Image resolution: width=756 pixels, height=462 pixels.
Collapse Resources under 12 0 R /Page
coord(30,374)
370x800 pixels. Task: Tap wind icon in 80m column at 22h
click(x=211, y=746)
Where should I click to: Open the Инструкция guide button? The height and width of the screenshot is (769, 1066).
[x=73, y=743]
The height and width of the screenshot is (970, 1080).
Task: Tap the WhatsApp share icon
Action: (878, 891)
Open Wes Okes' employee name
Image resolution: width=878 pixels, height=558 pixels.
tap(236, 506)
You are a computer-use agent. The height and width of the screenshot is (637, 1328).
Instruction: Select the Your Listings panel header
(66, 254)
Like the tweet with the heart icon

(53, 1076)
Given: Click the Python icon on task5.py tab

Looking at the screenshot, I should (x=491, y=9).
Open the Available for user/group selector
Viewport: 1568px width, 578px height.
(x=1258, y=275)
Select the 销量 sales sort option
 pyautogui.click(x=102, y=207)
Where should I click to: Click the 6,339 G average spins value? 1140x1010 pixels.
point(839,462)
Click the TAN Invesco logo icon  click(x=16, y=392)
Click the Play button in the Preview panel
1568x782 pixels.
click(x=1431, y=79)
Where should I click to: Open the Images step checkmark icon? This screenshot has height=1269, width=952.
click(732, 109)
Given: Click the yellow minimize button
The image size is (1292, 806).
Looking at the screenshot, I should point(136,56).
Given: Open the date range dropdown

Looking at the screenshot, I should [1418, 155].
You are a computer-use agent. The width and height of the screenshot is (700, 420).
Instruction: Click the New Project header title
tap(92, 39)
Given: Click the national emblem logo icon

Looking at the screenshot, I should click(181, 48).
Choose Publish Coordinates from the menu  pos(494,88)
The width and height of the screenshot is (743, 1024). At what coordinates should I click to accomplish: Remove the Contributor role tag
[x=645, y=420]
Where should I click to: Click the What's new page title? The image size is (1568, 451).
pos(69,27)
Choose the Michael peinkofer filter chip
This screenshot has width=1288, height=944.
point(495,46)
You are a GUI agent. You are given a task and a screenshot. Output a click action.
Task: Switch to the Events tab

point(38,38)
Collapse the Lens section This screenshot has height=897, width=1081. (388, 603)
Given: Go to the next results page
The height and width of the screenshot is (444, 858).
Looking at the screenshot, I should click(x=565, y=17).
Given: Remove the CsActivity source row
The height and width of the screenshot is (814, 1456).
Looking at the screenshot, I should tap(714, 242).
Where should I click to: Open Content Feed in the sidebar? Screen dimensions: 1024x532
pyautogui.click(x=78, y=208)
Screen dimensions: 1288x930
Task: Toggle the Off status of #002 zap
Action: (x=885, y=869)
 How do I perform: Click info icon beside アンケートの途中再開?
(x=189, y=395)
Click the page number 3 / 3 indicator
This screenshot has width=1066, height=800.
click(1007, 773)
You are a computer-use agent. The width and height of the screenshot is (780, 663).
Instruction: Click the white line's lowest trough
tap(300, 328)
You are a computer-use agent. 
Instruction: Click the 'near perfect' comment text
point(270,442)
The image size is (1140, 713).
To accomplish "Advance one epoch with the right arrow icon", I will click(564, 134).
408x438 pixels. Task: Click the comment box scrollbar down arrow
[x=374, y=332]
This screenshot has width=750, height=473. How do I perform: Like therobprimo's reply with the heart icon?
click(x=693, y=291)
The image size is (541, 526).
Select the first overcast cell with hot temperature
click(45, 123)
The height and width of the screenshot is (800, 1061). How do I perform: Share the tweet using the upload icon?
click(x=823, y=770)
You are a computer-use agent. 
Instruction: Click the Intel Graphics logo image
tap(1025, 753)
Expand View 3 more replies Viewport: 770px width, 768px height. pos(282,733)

◇ ◇ ◇ ◇

» **PROBLEM DESCRIPTION**
Verbatim reproduction is required for the line holding "is (780, 663)." and for every line after it in the records, with no other line included.

» **WRITTEN ANSWER**
You are a computer-use agent. The width and height of the screenshot is (780, 663).
Instruction: Click the white line's lowest trough
tap(300, 328)
You are a computer-use agent. 
Instruction: Click the 'near perfect' comment text
point(270,442)
The image size is (1140, 713).
To accomplish "Advance one epoch with the right arrow icon", I will click(564, 134).
408x438 pixels. Task: Click the comment box scrollbar down arrow
[x=374, y=332]
This screenshot has width=750, height=473. How do I perform: Like therobprimo's reply with the heart icon?
click(x=693, y=291)
The image size is (541, 526).
Select the first overcast cell with hot temperature
click(45, 123)
The height and width of the screenshot is (800, 1061). How do I perform: Share the tweet using the upload icon?
click(x=823, y=770)
You are a computer-use agent. 
Instruction: Click the Intel Graphics logo image
tap(1025, 753)
Expand View 3 more replies Viewport: 770px width, 768px height. pos(282,733)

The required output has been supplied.